A new study from Taiwan is highlighting the life-extending benefit of a comprehensive nutritional supplement for the elderly.
While most studies on elderly nutrition focus on vitamins and minerals (micronutrients), the new Taiwanese study examined the benefits of a “complete nutrition” supplemental drink that also included macronutrients (carbs, protein and fats).
At a time when the World Health Organization is raising awareness of malnutrition in the growing elderly population, the study provides evidence for “Oral Nutritional Supplements” to be used as an effective dietary intervention to reverse the problem.
Stats on malnutrition among the elderly often surprise people. For one thing, it’s not a rich country/poor country problem. Malnutrition is also common in wealthier Western countries, especially among those over the age of 60.
Secondly, it is generally assumed elderly people who live alone or in general society are more likely to suffer malnutrition than elderly people being provided-for in a care home. But this, also, is incorrect.
According to studies conducted in the U.S., the prevalence of malnutrition ranged from 1% to 15% in older persons who lived in the community, and then increased to a range of 25% to 85% among those living in nursing homes and hospitals.
With this in mind, Taiwanese researchers focused on nursing home patrons for their new study. After 12 weeks of intervention with the supplemental nutrition, the researchers reported that they observed “significantly improved nutritional status and physical performance” in the nursing home residents.
The improvements were assessed by measuring body composition, muscle strength, nutritional status, and blood biomarkers. The measurements were taken at baseline, at the sixth week, and at the end of the 12-week study.
A quality-of-life survey was provided to subjects throughout the study, as well as a health status survey.
Nutritional status was measured using the standardized Mini Nutritional Assessment Short-Form. In addition, walking speed improvements were measured to help assess physical improvement.
During the study period the 107 participants were also provided general nutritional education by a dietitian.
The study, a randomized, parallel clinical trial, was published in Nutrients in October 2023.
The nutritional supplements taken by study participants was provided in a pack with powder to mix into a drink. The pack was provided twice per day—once as a snack between meals, and once before bed.
Each nutritional supplement-drink pack included 7.5 grams of protein, 5.6 grams of fat, and 31.8 grams of carbohydrates. It also included 27 micronutrients encompassing all the vitamins and minerals typically found in a multi-vitamin/mineral product. Lastly, the pack contained 2.5 grams of dietary fiber.
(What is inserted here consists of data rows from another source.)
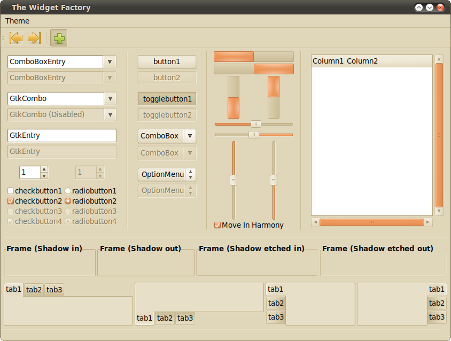This screenshot has height=341, width=451.
Task: Click spin button up arrow
Action: tap(44, 169)
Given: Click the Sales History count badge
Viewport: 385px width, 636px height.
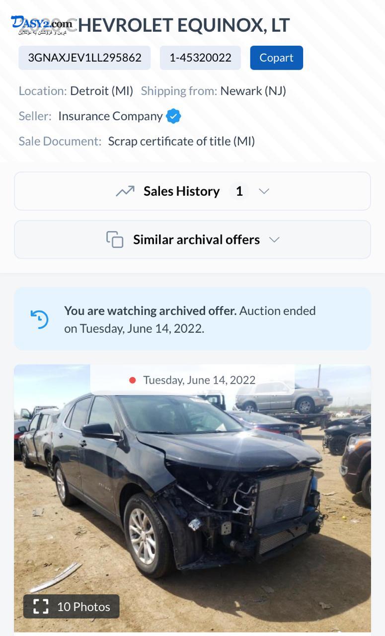Looking at the screenshot, I should pos(239,191).
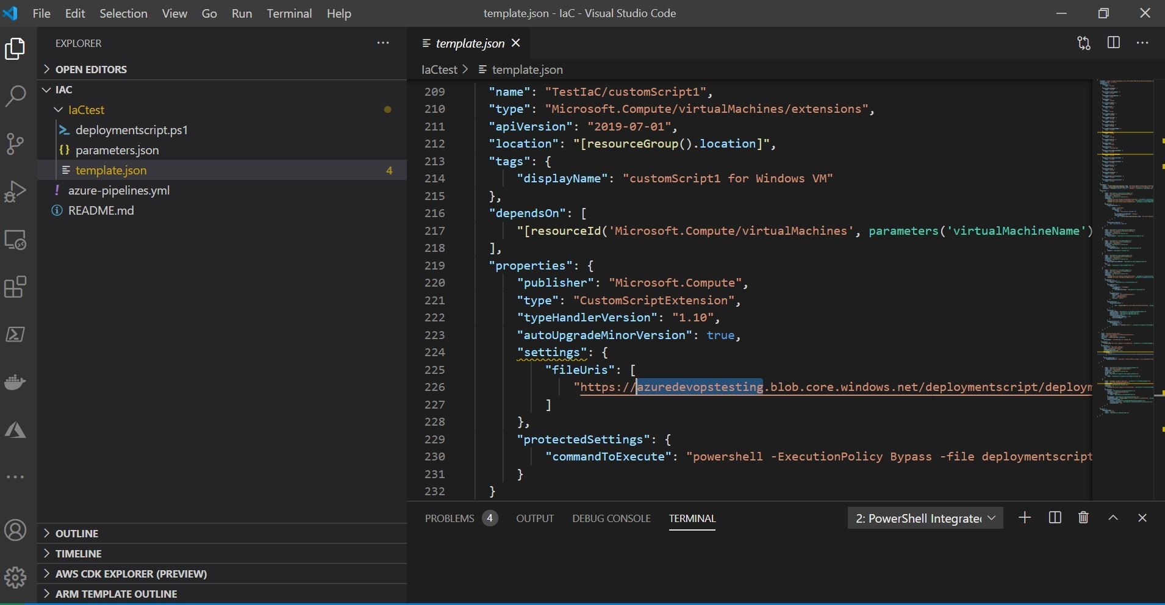
Task: Open the Source Control view
Action: tap(15, 144)
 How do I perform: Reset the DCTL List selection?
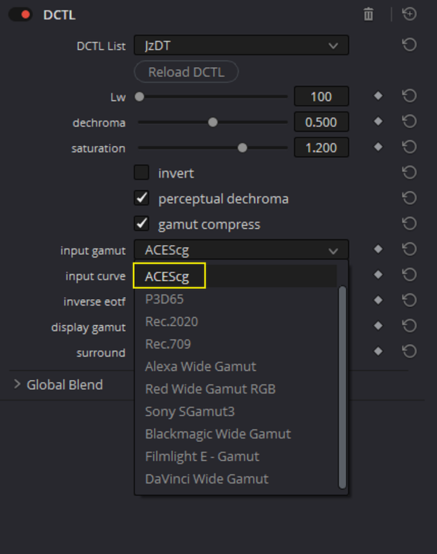409,45
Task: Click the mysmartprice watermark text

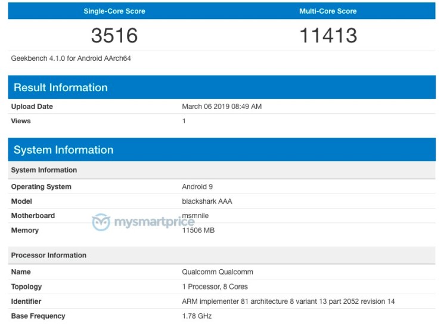Action: pyautogui.click(x=153, y=223)
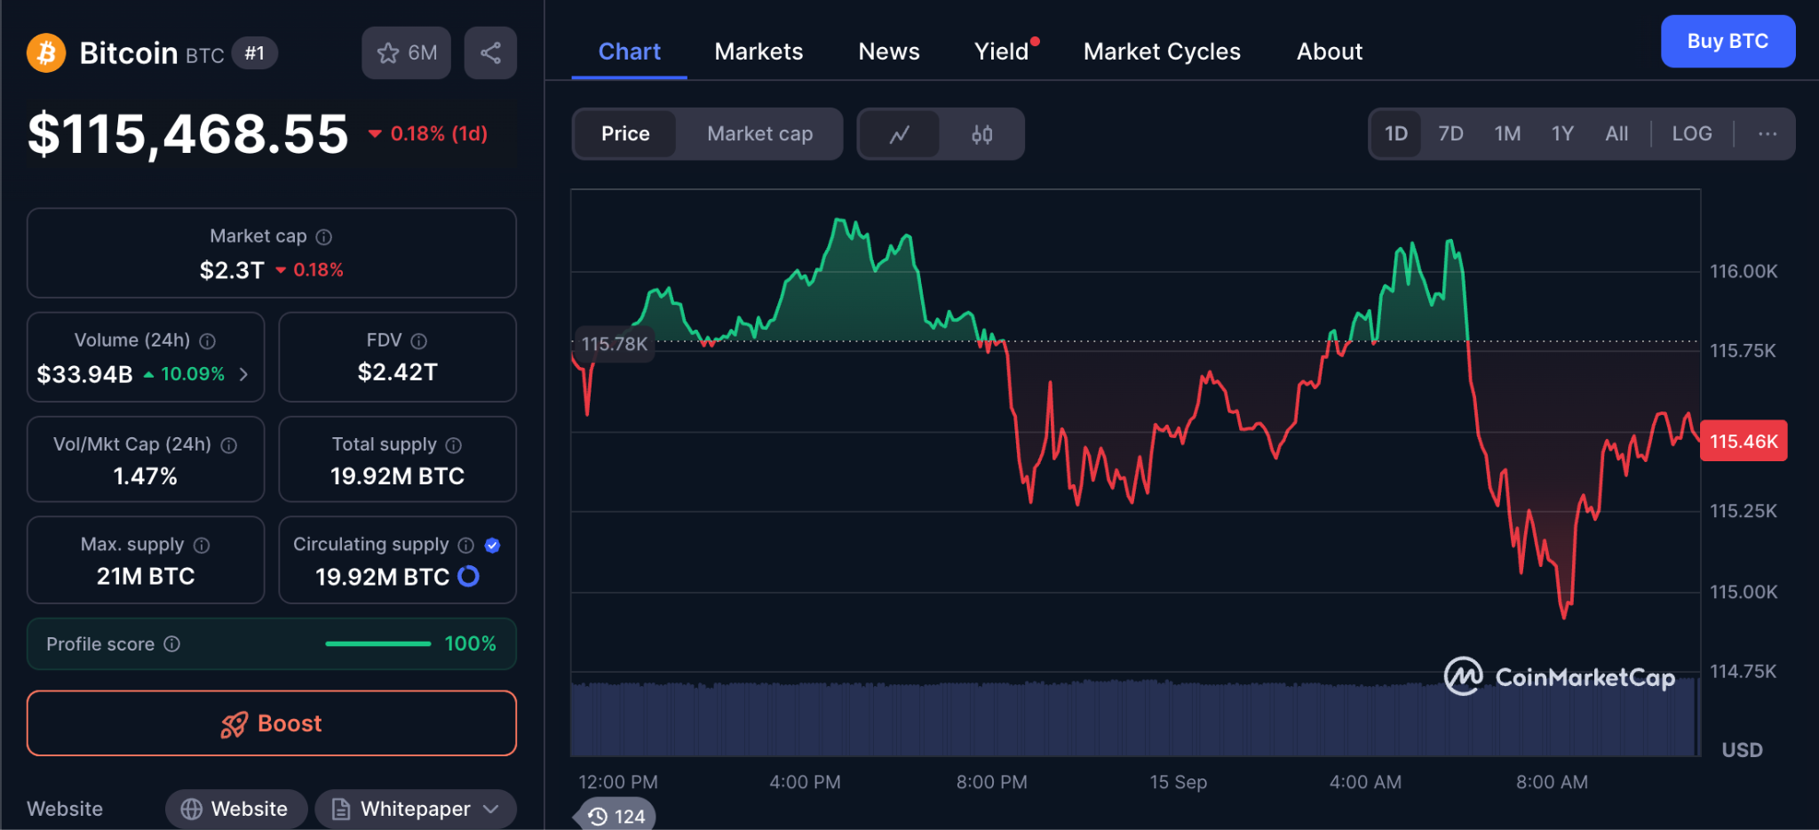The width and height of the screenshot is (1819, 830).
Task: Click Market cap info icon
Action: [324, 237]
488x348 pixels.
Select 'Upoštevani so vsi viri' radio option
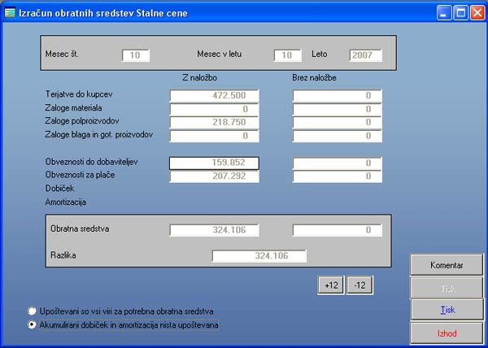32,311
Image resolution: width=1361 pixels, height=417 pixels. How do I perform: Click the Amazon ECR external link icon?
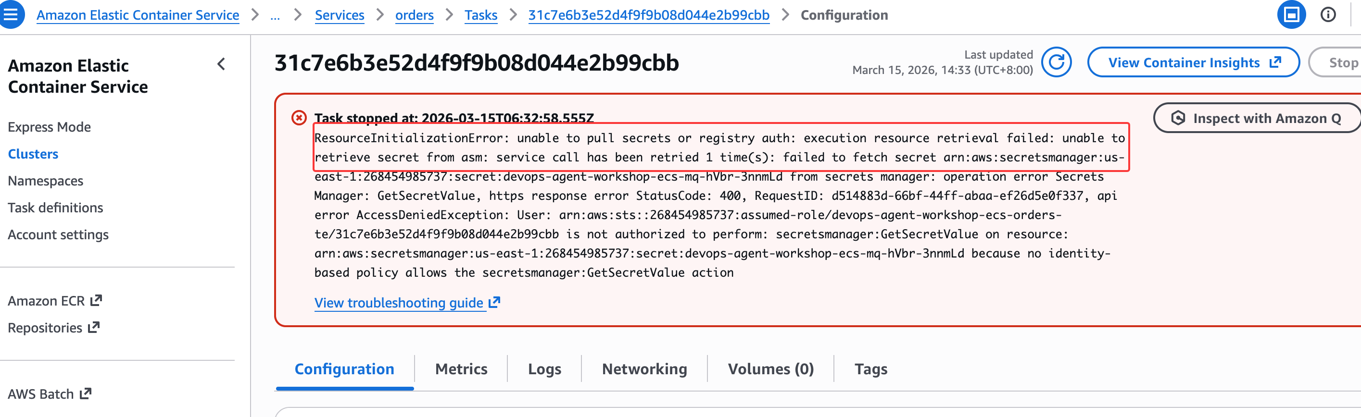[96, 300]

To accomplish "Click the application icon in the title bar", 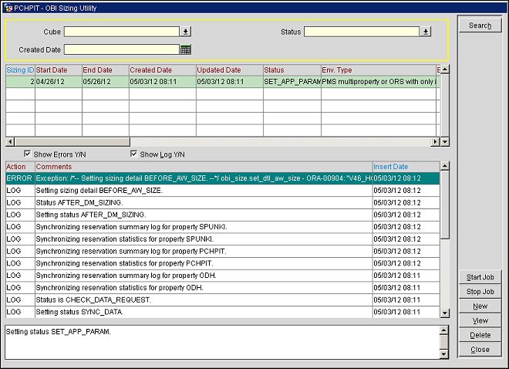I will [8, 5].
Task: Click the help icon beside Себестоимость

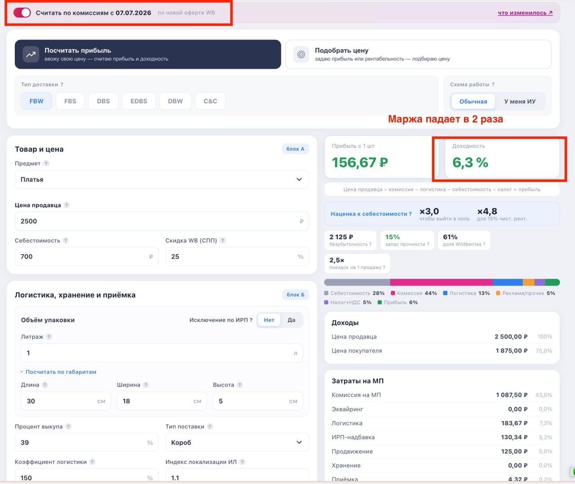Action: click(66, 241)
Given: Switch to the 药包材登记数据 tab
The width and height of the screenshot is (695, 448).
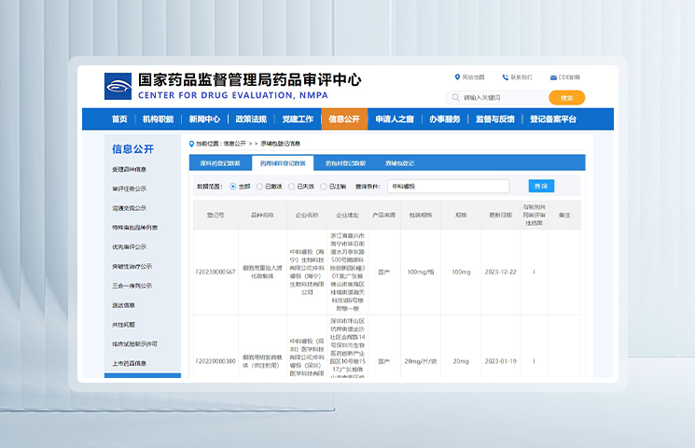Looking at the screenshot, I should coord(345,162).
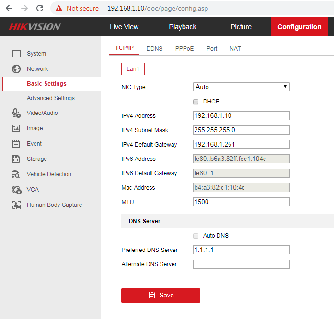
Task: Click the IPv4 Default Gateway field
Action: coord(241,145)
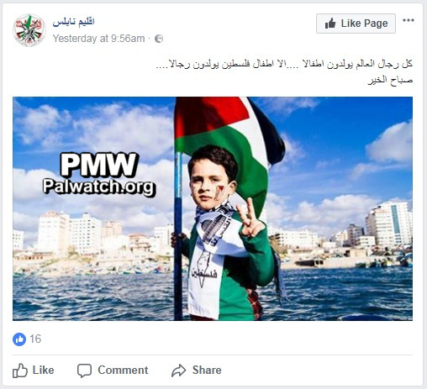Open the Arabic page name link

tap(73, 22)
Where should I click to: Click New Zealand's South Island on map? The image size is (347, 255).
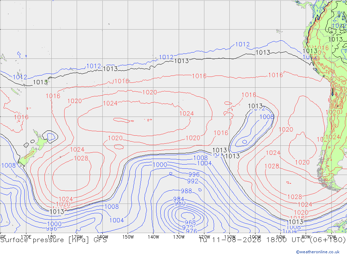pyautogui.click(x=28, y=157)
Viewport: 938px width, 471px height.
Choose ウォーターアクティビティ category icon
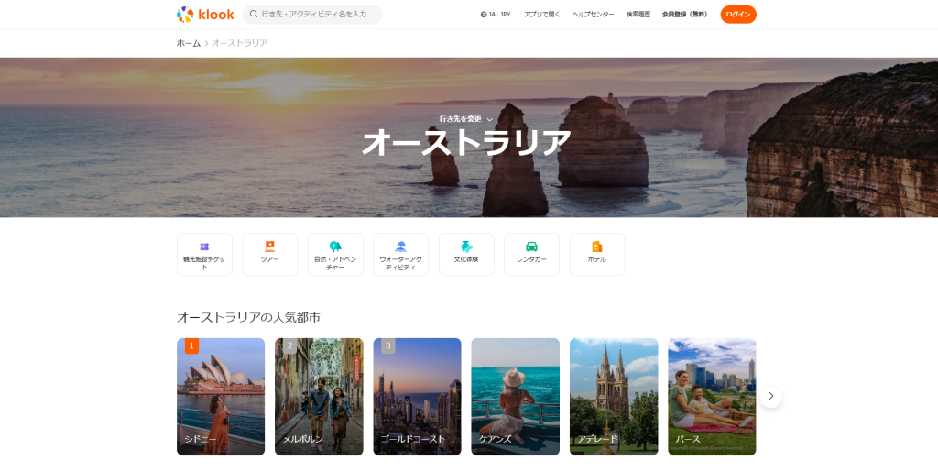point(401,246)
Malnutrition rates on the rise
On World Food Day 2019 the World Health Organization declared “Malnutrition is a world health crisis.” The organization website also noted, “Malnutrition is a complex issue, but it is the main cause of death and disease in the world.”
Today, the World Health Organization estimates the total number of people aged 60 and over will surpass 1.2 billion billion by 2025—and a growing percentage of that number suffers from malnutrition. In turn, the expanding malnutrition rates contribute to the skyrocketing rates of chronic diseases.
The Taiwanese researchers noted that reduced protein and energy nutrients, especially, was linked to “sarcopenia, frailty, and chronic disease occurrence, as well as increased risk of falls and hospitalization.”
The Taiwanese study was certainly not the first to finger the benefits of supplementing for the elderly. The World Health Organziation website states “Current evidence suggests that oral supplemental nutrition plus dietary advice may improve nutritional status in older people affected by undernutrition”—and the website then lists corroborating studies dating back to 2009.
But the researchers offer hope based on their new study: “Oral nutritional supplements are a readily available nutrients that can provide adequate protein and energy sources to these older individuals, with studies highlighting their efficacy in reducing body weight loss and sarcopenia prevalence.”